▸ DESCRIPTION OF THE TASK: Would you please copy every line below that includes the string "computer"?

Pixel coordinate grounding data
▶

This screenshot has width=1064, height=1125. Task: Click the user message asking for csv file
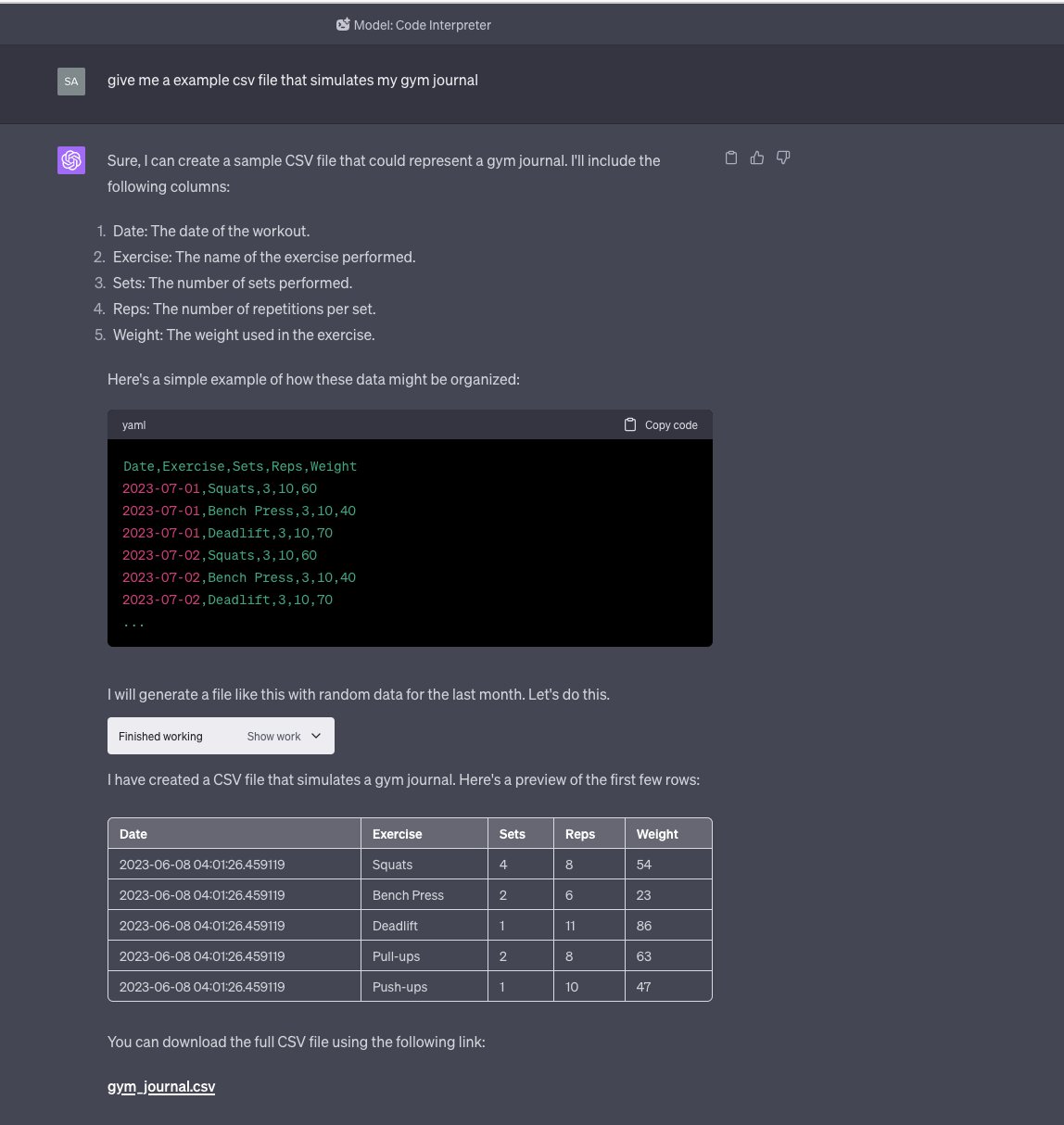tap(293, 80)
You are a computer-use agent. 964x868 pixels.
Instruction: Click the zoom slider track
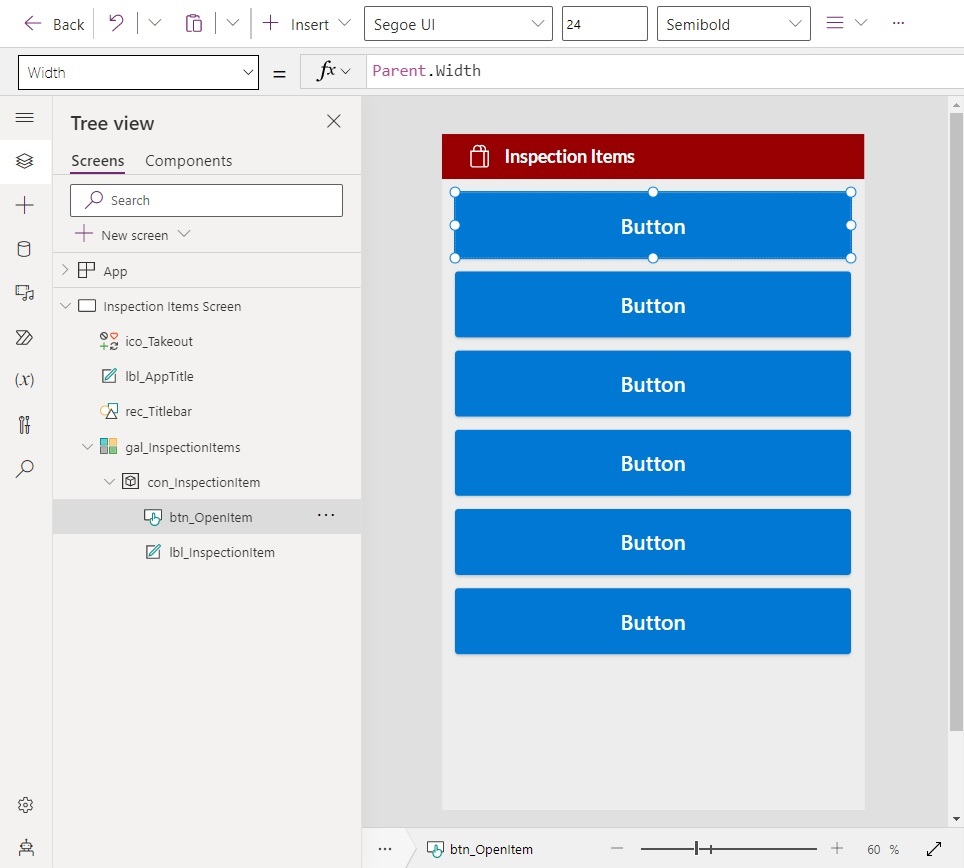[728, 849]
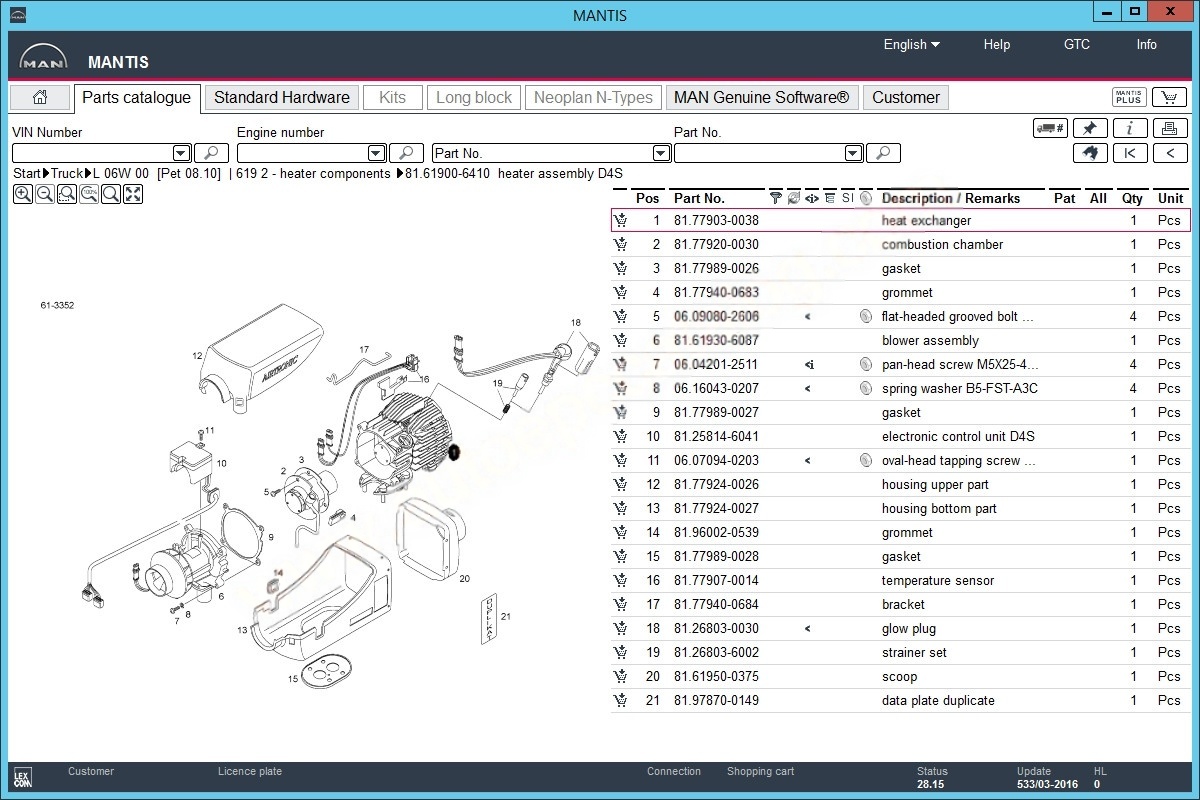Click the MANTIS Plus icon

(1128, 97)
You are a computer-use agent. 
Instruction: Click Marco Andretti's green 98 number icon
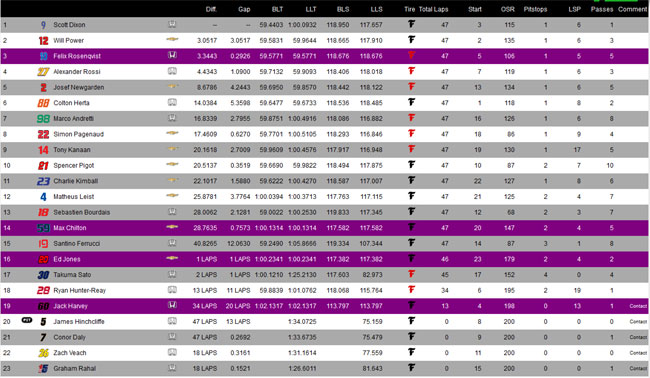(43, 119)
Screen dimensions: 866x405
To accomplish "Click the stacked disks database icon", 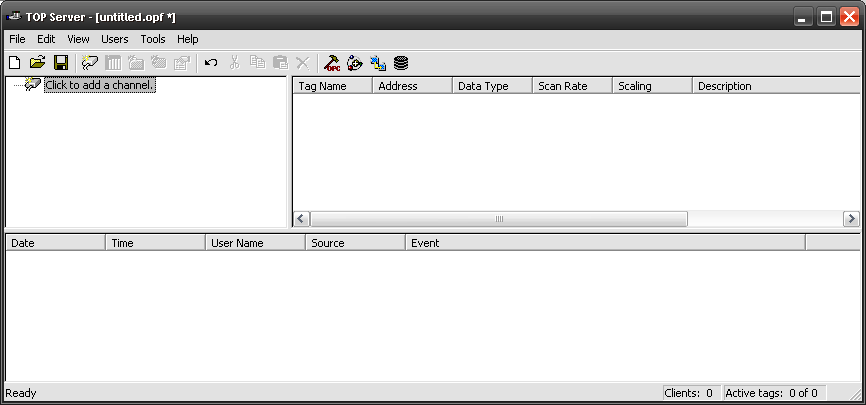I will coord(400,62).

◀
▶

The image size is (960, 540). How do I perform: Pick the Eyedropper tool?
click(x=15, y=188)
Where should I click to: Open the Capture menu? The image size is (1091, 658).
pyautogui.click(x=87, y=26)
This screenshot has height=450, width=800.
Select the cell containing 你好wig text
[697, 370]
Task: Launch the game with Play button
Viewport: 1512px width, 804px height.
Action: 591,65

◀

▸ EXERCISE RESULT:
You are a computer-use agent. 964x868 pixels.
You are a computer-use agent. 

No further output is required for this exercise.